- [Supplied data]
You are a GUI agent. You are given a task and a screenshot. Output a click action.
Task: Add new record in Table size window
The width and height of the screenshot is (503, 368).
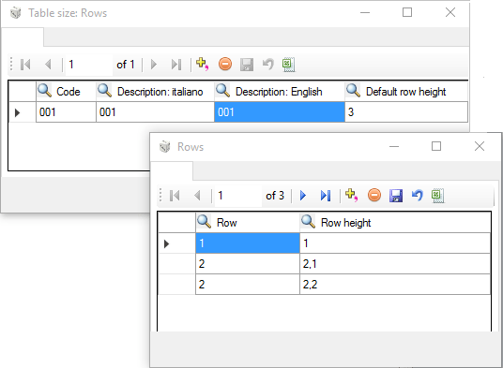click(x=202, y=64)
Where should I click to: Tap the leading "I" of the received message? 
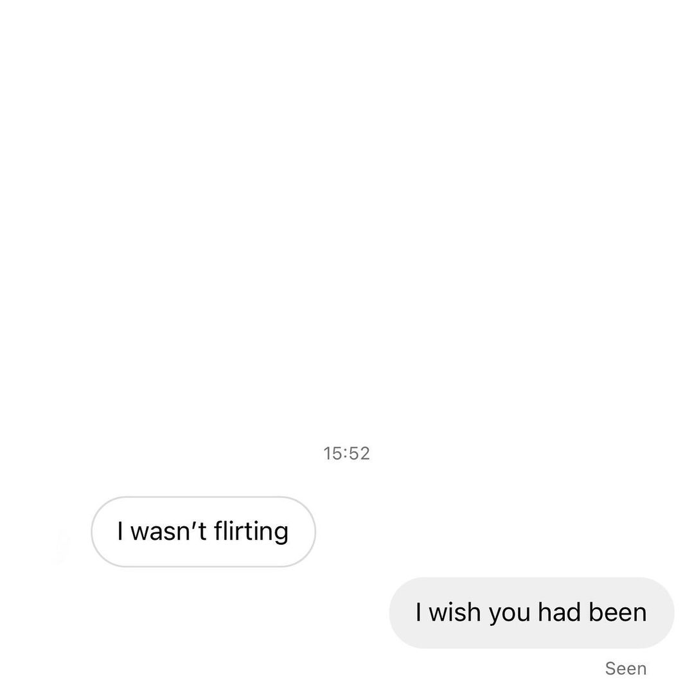click(x=120, y=531)
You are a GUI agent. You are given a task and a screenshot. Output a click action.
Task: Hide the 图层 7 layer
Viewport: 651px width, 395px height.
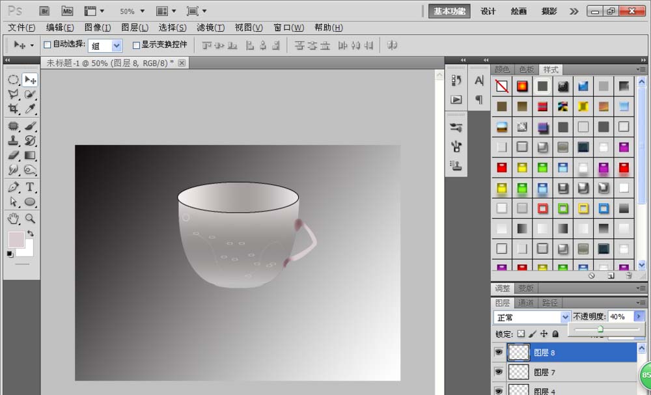[498, 372]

- [Exercise details]
Print the data word for word and omit the pictures.

- [Output of the exercise]
You are a GUI agent. You are given a task and a screenshot. Output a click action.
Task: Add new record in Table size window
The width and height of the screenshot is (503, 368).
click(x=202, y=64)
Where should I click to: Tap the leading "I" of the received message? 
click(x=120, y=531)
You are a GUI agent. You are given a task and a screenshot. Output a click action.
Task: Hide the 图层 7 layer
Viewport: 651px width, 395px height.
[498, 372]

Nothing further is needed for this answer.